Pursuant to section 35(1)(a) of the Health Professions Act, R.S.B.C. 1996, c. 183 (“HPA”), effective May 23, 2019, the Inquiry Committee of the College of Pharmacists of British Columbia has made an order to impose limits and conditions on the pharmacy practice of the registrant Joelle Mbamy (the “Registrant”) pending a hearing of the Discipline Committee.

The Registrant will be restricted from dispensing any narcotic or controlled drug substance intended for Opioid Agonist Treatment. This limit and condition will become effective on June 7, 2019 to allow sufficient time to transition patients to another pharmacy.

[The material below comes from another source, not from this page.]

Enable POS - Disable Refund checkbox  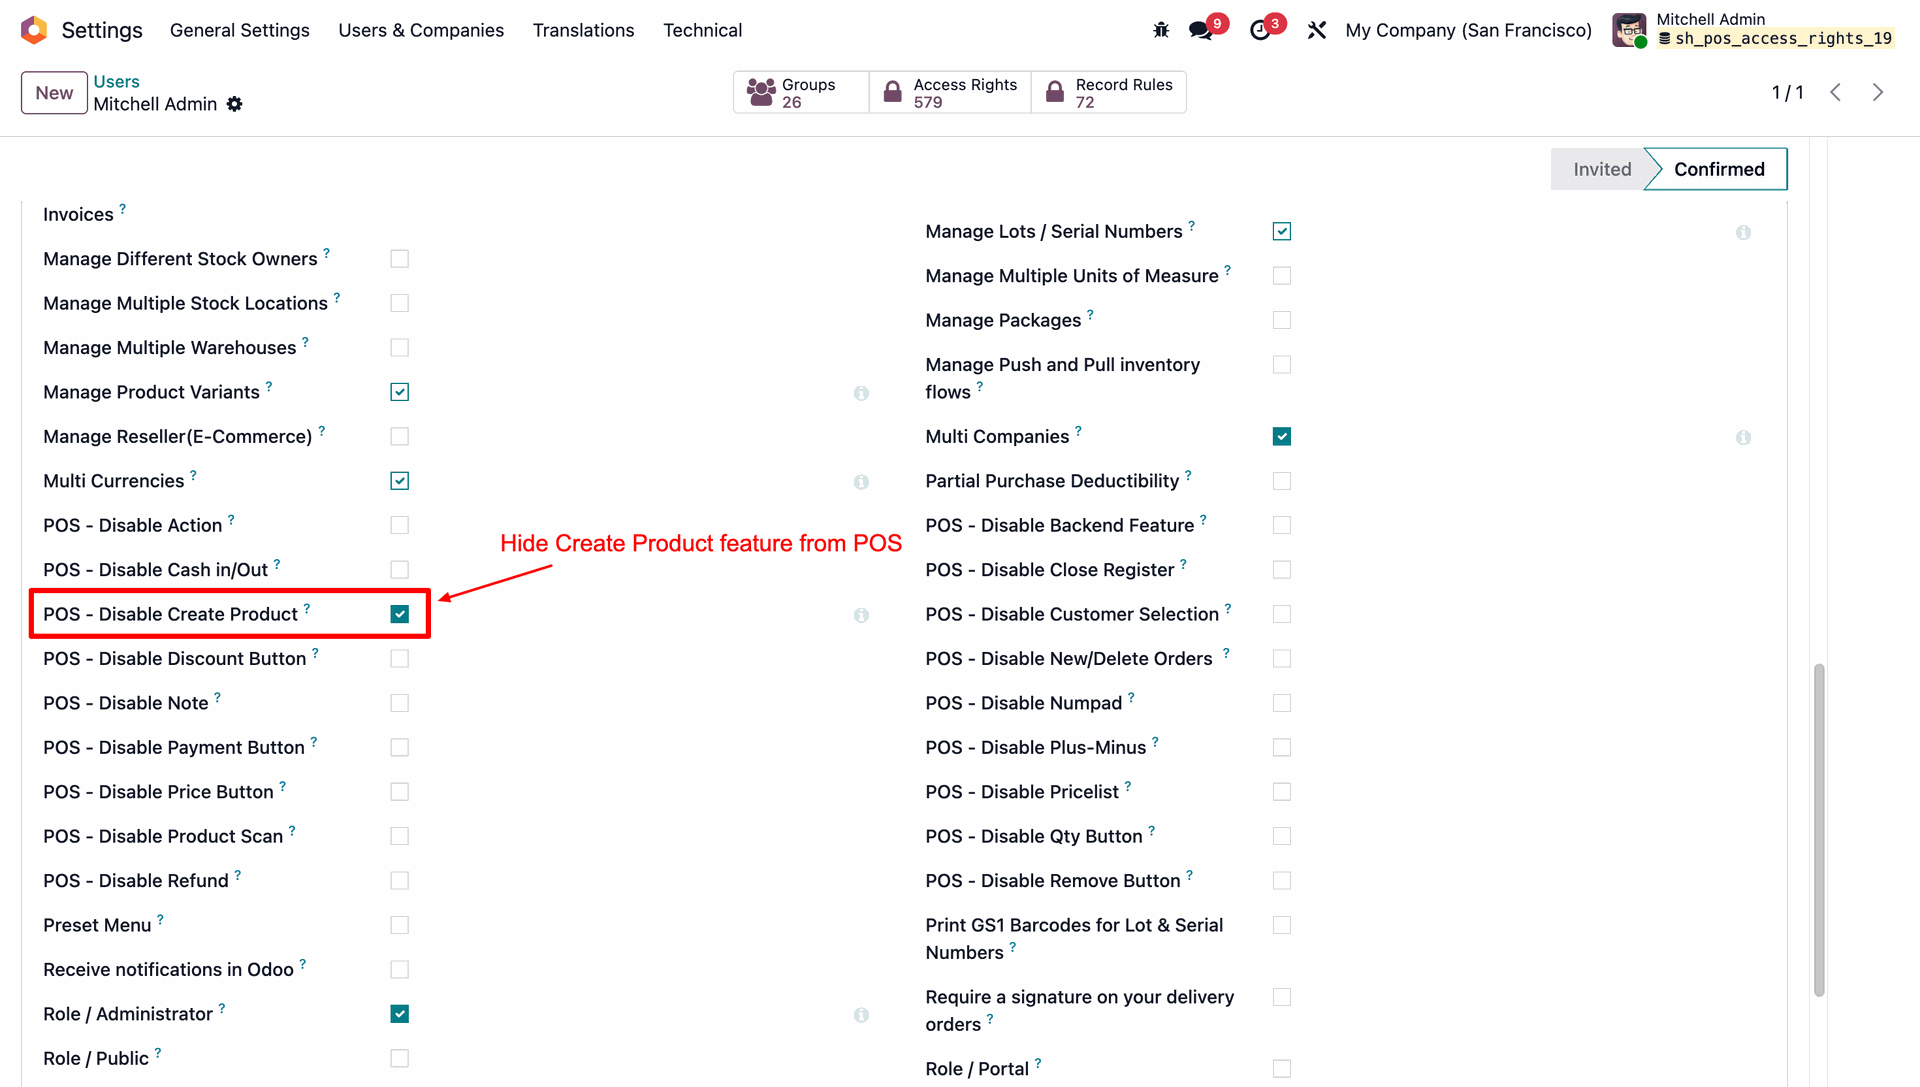pos(400,881)
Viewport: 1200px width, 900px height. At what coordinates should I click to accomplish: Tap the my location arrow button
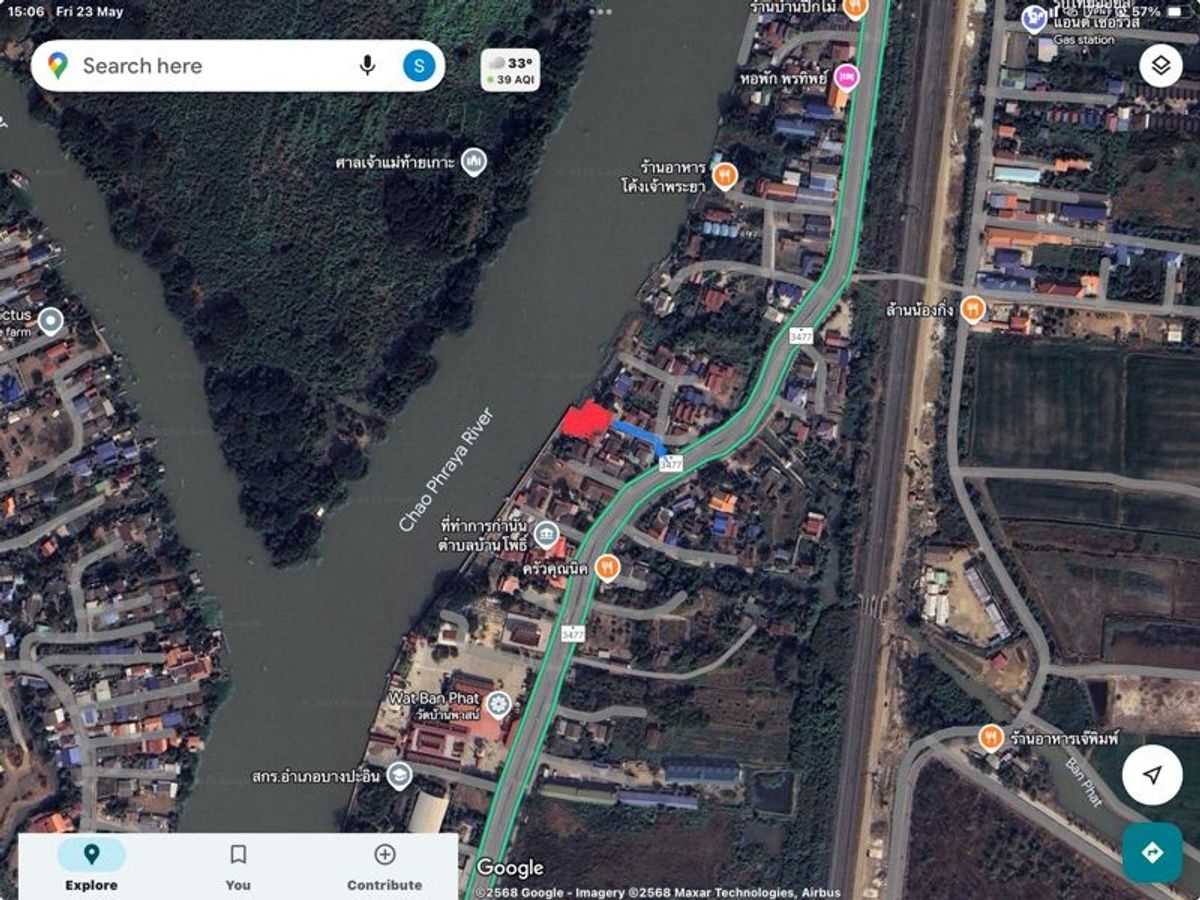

The Registrant will be restricted from compounding any medication and preparing or dispensing any medication intended for intravenous administration.

The Inquiry Committee considered this action necessary to protect the public.

While practicing as a pharmacist, the Registrant is alleged to have shown a continuing pattern of providing Opioid Agonist Treatment without abiding by the legislative requirements. While practicing as a pharmacist, the Registrant is alleged to have prepared and dispensed intravenous drug product under unsanitary conditions.

Note: Limits and conditions ordered by the Inquiry Committee under section 35(1)(a) of the HPA are made to protect the public during an investigation or pending a hearing of the Discipline Committee. Orders made under this section relate to matters which are and remain unproven unless admitted by a registrant or determined by the Discipline Committee.